Roy’s Volvo 340 GL isn’t mint. It wears its battle scars with pride, each one a reminder of a life well lived. Delivered new in Bolton – and subsequently sold again by a Volvo dealer in Chorley – it appears to have spent its entire life in the North West.
The light rust on the bodywork hints at time spent on the coast at Formby, Southport or Wallesey. The stone chips on the bonnet suggest trips along the M6, M61 and M58. The hole in the back seat hints of some overenthusiastic loading.
These things do little to detract from the appeal of the Volvo 340 GL. This faithful old hatchback has survived the passage of time and has stories to tell – the scenes of unimportance that go to make up a life.
Kids being whisked home from the school disco on a wet Friday evening in the North West. Being parked alongside other unassuming family hatchbacks in the supermarket car park. Crammed with luggage for the annual trip to the seaside. Battling the rush hour traffic on the A6 in Chorley.
Today, the Volvo 340 has never been more appealing. Hampered by an image crisis when new, it quickly spiralled into the bargain basement section of the classifieds, before enjoying a renaissance as a retro rear-wheel-drive oddity.
It always felt a little like Volvo’s adopted child. Born as the Project P900 in the early 70s, the Volvo 300 series was destined to be a DAF-badged family car. But following Volvo’s takeover of the Dutch company, the planned DAF 77 name was dropped in favour of The Volvo 343.
This wasn’t Volvo’s finest hour.
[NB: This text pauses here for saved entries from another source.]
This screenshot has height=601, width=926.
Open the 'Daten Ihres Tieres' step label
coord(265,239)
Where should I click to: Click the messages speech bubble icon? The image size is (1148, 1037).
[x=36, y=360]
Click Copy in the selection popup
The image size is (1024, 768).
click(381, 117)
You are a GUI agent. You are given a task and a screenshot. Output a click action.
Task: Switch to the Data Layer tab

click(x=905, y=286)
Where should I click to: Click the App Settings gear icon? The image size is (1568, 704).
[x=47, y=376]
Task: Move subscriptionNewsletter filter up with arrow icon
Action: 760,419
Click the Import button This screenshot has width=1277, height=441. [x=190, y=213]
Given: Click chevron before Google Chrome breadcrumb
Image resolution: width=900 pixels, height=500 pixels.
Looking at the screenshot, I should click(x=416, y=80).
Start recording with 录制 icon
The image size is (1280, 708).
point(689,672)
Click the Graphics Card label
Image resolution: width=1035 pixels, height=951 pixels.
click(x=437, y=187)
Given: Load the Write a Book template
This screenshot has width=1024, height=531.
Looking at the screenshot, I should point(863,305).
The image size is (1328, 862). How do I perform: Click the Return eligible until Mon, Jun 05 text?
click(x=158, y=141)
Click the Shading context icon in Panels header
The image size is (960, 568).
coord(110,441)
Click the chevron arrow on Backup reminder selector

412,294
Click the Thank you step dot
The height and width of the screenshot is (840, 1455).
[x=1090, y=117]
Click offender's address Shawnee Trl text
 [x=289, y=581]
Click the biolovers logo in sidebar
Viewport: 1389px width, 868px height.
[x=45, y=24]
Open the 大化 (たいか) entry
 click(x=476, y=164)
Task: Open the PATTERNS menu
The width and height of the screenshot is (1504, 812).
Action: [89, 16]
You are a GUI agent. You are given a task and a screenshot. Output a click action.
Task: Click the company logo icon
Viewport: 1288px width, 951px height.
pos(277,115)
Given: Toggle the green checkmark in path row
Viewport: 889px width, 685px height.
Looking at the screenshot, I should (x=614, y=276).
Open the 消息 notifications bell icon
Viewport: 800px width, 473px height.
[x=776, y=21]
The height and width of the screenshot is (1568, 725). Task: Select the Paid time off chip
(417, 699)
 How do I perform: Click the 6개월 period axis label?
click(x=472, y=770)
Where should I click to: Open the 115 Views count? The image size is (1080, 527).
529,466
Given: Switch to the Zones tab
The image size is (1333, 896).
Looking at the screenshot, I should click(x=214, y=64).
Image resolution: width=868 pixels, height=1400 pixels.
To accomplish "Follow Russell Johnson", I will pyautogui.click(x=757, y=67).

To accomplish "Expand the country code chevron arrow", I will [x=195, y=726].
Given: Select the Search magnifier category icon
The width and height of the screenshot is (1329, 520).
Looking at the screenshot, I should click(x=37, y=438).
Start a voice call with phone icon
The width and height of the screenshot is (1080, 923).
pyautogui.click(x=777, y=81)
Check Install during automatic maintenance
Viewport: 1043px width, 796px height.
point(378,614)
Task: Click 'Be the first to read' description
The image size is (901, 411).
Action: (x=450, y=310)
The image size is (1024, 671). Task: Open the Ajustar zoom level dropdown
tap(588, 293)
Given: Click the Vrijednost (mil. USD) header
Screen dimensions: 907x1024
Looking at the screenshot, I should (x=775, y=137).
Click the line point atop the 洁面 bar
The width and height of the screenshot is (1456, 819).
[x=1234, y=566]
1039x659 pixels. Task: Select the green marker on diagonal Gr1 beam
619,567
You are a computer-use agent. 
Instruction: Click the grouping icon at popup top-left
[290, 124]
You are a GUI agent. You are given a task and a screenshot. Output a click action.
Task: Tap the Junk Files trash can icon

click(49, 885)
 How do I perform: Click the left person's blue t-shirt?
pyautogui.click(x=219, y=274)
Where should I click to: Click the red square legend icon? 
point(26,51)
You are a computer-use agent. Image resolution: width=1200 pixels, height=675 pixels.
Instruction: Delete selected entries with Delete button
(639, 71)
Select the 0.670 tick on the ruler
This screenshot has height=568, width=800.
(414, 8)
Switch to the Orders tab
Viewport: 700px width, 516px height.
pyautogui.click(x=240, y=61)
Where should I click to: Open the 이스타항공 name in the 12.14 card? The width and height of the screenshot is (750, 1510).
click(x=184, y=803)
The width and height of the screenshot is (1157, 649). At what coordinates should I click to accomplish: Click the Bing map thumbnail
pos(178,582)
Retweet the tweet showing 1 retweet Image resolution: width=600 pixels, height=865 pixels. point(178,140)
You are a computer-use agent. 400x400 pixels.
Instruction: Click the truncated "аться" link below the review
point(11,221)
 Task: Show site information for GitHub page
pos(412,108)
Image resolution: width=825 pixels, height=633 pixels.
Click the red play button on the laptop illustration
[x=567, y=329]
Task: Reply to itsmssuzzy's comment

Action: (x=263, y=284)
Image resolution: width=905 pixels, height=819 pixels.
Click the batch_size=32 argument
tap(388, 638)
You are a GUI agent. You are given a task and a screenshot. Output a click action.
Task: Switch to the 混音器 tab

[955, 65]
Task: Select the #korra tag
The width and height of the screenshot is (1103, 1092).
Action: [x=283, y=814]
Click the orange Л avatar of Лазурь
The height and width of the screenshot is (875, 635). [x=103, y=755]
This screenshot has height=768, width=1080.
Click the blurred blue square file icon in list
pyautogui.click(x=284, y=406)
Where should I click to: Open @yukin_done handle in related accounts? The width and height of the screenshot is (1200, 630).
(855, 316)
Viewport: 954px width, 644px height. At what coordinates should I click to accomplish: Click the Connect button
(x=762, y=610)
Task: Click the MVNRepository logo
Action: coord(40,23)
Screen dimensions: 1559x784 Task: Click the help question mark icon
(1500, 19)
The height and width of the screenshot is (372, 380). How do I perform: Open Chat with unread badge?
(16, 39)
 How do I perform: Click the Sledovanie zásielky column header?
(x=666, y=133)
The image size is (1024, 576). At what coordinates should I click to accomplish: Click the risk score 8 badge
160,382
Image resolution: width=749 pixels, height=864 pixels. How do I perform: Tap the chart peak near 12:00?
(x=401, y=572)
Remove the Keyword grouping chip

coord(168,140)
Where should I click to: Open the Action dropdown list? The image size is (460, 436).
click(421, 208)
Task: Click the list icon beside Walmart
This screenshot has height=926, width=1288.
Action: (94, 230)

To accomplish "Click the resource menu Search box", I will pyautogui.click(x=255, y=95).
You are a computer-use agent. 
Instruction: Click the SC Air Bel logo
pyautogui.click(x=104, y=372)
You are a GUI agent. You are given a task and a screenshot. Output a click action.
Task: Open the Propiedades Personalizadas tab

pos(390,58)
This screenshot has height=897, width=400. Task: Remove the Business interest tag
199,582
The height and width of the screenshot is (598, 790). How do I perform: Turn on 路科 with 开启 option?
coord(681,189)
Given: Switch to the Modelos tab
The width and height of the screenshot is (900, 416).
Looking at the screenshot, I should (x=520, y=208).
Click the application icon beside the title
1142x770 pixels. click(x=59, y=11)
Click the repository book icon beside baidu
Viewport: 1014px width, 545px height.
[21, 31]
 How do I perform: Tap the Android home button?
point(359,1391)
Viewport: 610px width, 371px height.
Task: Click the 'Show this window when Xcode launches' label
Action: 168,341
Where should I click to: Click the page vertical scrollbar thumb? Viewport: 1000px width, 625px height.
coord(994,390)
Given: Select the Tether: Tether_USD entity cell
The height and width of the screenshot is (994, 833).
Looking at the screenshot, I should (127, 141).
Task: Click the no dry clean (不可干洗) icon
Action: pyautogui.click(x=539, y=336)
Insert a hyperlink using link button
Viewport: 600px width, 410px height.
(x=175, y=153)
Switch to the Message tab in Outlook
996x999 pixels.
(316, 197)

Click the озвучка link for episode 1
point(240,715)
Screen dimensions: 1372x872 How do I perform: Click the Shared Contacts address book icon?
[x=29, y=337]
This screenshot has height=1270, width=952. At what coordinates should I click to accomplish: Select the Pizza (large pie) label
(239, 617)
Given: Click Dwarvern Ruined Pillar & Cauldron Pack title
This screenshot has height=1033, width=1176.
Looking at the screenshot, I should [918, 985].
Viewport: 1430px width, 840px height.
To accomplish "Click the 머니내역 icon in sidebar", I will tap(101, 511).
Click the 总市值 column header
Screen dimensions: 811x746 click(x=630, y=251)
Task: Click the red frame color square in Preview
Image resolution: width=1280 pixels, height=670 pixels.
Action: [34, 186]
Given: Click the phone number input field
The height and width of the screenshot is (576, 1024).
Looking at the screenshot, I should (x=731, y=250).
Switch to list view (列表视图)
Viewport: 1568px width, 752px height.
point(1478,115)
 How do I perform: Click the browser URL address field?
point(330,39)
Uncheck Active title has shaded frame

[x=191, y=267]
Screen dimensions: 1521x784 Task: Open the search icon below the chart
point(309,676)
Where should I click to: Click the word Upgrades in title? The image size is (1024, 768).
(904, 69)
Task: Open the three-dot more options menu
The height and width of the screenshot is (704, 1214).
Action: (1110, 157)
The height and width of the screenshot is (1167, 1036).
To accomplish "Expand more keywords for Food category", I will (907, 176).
The press used words like ‘mediocre’, ‘stolid’ and ‘staid’ to describe the Dutch-built Volvo 340 GL. It didn’t help that it was designed to accommodate DAF’s Variomatic transmission, which meant the option of a manual gearbox was slow to arrive.
It may have been a Swedish-Dutch-French creation, but the Volvo 300 series was perfect for Britain. The firm’s marketing department played the middle classes like a puppet, quite literally positioning the car as a Volvo that costs less than a Ford. Why drive an Escort when you can have a Volvo?
The Hyacinth Bouquets of Britain loved it. The Volvo badge added a touch of prestige to the driveways of suburbia and soon became the hatchback of choice for people who use knitted toilet roll covers and write letters to Points of View. For the rest of us, it was a slow-moving obstacle to frustrate us on our way to work.
Against all the odds, production of the Volvo 300 series spanned 15 years, with the last car rolling out of the Eindhoven factory in 1991. By this time, nearly 1.1 million had been built, with the hatchback joined by a saloon version, and Volvo adding a 2.0-litre engine and a manual gearbox to the list of options. But it could never shake its fusty and fuddy-duddy image.
Roy isn’t a fuddy-duddy. He almost certainly doesn’t have a knitted toilet roll holder in his downstairs loo. But he does own a rather lovely 1988 Volvo 340 GL. At least he does at the moment. Furnish Roy with 800 pounds and it could be yours.
He told PetrolBlog, “Ideally, I would love it to go to a good home, to someone who will work through all the little jobs until it’s back to its former glory. However, I know that as soon as I hand over the keys, that’s not really any of my business anymore.
“If someone can get some use and enjoyment out of it, I guess that’s what counts.”
It comes with the provenance of appearing in a play set in Skelmersdale, which is far more exciting than a knitted toilet roll holder. There’s also a huge stack of receipts, an optional cassette holder and an original dealer sticker on the back window.
With 53,000 miles on the clock, it’s a low-mileage car, even if it is powered by a Renault engine. What’s more, Roy is only the third owner, having bought the Volvo in 2013.
“I’ve really enjoyed having this 340; it’s quick enough to be fun, but economical enough to be useful,” says Roy.
“It’s actually been a great family car, especially when the kids were smaller, although I’m not sure how much they appreciated being picked up from school in it, when all their mates’ parents had modern cars. That stuff is character-building though, right?”
He’s honest enough to admit it’s not perfect, but knowing Roy, he’ll be only too pleased to run through everything over a mug of tea and a chat about the good old days. Just don’t ask him about knitted toilet roll holders.
Some of the faults are listed on the Gumtree advert. A Volvo 340 GL for the equivalent of a few monthly payments on a PCP deal – a car that’s primed for the next chapter in its life. Ready to play a part in more scenes of unimportance. You know it makes sense.